Technically speaking, the way to improve your cardiovascular health when you are overweight is to lose weight with whichever strategy works for you — via a healthy diet, via physical activity or via a combination of the two. The resulting weight loss, according to a Saint Louis University study, is the protective secret sauce, if you will.
"For men and women with excess body weight, modest weight loss provides powerful protection against cardiovascular disease, regardless of whether weight loss is achieved by using exercise, a healthy low-calorie diet, or both," said Edward Weiss, PhD, associate professor of nutrition and dietetics at Saint Louis University and the lead author of the article.
But there's a catch.
Although there was no notable difference between a combination of diet and exercise versus simply dieting or exercising alone, Weiss says it doesn't give people carte blanche to eat high-calorie junk food or have sedentary lifestyles. In fact, Weiss advocates a combination of healthy eating and exercise as the ideal roadmap to heart health.
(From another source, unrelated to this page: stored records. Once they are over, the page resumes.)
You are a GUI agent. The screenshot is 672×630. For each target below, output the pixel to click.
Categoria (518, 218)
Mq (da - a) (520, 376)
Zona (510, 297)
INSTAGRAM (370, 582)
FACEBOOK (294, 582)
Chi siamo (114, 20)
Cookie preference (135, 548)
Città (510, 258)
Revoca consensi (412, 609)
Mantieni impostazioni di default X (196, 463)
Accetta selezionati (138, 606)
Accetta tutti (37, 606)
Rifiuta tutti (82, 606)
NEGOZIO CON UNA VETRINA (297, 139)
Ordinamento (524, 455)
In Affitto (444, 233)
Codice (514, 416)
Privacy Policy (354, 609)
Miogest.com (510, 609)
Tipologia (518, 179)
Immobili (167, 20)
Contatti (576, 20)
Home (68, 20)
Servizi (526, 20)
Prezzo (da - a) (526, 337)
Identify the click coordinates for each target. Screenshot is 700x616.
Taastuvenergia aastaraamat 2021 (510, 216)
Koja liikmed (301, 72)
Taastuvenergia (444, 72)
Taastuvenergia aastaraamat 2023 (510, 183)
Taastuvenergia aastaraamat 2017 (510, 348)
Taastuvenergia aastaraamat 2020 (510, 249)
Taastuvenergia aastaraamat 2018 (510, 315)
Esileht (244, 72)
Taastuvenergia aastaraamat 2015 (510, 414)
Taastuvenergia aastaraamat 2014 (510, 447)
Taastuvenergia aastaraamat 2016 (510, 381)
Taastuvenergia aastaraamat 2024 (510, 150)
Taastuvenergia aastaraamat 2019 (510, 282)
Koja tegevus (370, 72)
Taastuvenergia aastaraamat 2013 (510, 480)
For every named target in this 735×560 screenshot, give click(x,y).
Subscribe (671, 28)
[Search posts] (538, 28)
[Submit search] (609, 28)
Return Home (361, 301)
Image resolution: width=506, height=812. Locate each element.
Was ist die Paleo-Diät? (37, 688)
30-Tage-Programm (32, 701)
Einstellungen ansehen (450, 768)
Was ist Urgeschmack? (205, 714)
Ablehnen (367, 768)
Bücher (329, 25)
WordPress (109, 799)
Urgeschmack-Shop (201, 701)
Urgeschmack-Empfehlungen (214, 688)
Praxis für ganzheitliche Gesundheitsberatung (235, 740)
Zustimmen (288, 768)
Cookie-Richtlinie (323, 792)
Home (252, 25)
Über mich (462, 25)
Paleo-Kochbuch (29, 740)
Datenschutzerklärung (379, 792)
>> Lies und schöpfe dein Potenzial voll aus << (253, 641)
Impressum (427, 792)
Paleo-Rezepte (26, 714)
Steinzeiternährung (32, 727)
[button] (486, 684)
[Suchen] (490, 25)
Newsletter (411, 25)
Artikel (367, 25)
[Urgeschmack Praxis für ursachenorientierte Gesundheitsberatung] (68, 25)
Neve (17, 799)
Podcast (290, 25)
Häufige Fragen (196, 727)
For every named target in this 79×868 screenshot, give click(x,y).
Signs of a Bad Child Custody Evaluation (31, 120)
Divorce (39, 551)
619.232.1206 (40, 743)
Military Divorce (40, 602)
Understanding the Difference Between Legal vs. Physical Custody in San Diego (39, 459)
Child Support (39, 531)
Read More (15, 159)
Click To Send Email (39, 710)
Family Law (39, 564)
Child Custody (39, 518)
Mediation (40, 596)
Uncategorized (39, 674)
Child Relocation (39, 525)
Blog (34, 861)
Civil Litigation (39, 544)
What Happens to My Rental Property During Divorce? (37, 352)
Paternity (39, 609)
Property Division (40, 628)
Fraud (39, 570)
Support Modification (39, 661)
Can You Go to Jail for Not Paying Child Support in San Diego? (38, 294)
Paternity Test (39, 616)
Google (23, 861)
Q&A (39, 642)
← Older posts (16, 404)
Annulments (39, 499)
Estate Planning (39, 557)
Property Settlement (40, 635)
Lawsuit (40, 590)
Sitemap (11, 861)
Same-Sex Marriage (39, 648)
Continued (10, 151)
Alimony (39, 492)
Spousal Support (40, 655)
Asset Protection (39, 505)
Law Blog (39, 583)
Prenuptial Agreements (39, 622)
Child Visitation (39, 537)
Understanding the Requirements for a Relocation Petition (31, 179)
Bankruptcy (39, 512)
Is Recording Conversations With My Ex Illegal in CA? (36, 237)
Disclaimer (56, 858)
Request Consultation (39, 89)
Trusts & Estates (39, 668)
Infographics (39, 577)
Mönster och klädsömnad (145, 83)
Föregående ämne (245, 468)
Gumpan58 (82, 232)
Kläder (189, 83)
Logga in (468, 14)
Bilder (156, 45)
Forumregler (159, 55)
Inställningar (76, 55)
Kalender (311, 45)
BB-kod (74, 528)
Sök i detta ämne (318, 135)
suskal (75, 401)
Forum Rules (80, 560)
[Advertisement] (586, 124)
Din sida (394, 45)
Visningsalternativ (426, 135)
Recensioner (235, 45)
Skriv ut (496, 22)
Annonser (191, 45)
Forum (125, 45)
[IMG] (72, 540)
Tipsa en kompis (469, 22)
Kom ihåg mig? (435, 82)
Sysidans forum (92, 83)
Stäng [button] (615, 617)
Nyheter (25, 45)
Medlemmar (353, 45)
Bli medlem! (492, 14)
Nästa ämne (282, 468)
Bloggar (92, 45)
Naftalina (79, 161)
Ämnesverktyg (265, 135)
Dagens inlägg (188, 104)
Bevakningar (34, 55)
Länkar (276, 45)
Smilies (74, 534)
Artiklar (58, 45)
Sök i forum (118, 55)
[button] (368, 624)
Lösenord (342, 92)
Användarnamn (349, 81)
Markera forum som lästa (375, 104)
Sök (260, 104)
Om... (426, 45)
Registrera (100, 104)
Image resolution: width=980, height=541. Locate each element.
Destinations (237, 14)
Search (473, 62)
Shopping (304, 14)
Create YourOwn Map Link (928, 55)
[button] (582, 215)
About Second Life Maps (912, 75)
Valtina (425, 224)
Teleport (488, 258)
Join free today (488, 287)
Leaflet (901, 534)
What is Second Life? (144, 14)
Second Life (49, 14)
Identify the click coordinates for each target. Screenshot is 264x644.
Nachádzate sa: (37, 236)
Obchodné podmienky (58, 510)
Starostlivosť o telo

Say you opt for a healthy diet in lieu of exercise. Even if you avoid fads and adopt a healthy balanced diet that leaves you satisfied, you won't be doing your insides any favors by driving everywhere and parking it on the sofa. You may well see the pounds drop off, but you may still feel winded when you carry groceries up the stairs.
Conversely, if you decide to exercise but make no changes to your diet, you may find yourself on a plateau. There's a reason why people say that abs start in the kitchen, and it's because, try as you might, you can't outrun a bad diet. Again, even if you see the pounds come off initially, it doesn't mean you aren't probably clogging up your arteries with bad food choices.
When it comes to weight loss, the means of achieving it may not necessarily matter. But being inactive increases your risk of developing cardiovascular diseases, regardless of whether you're overweight. The smart option, therefore, is combining a healthy, realistic diet with an exercise routine that works for you, be that an intense CrossFit program a few times a week, yoga that involves you defying the laws of gravity, riding a bike or going on brisk walks in the park or on a treadmill.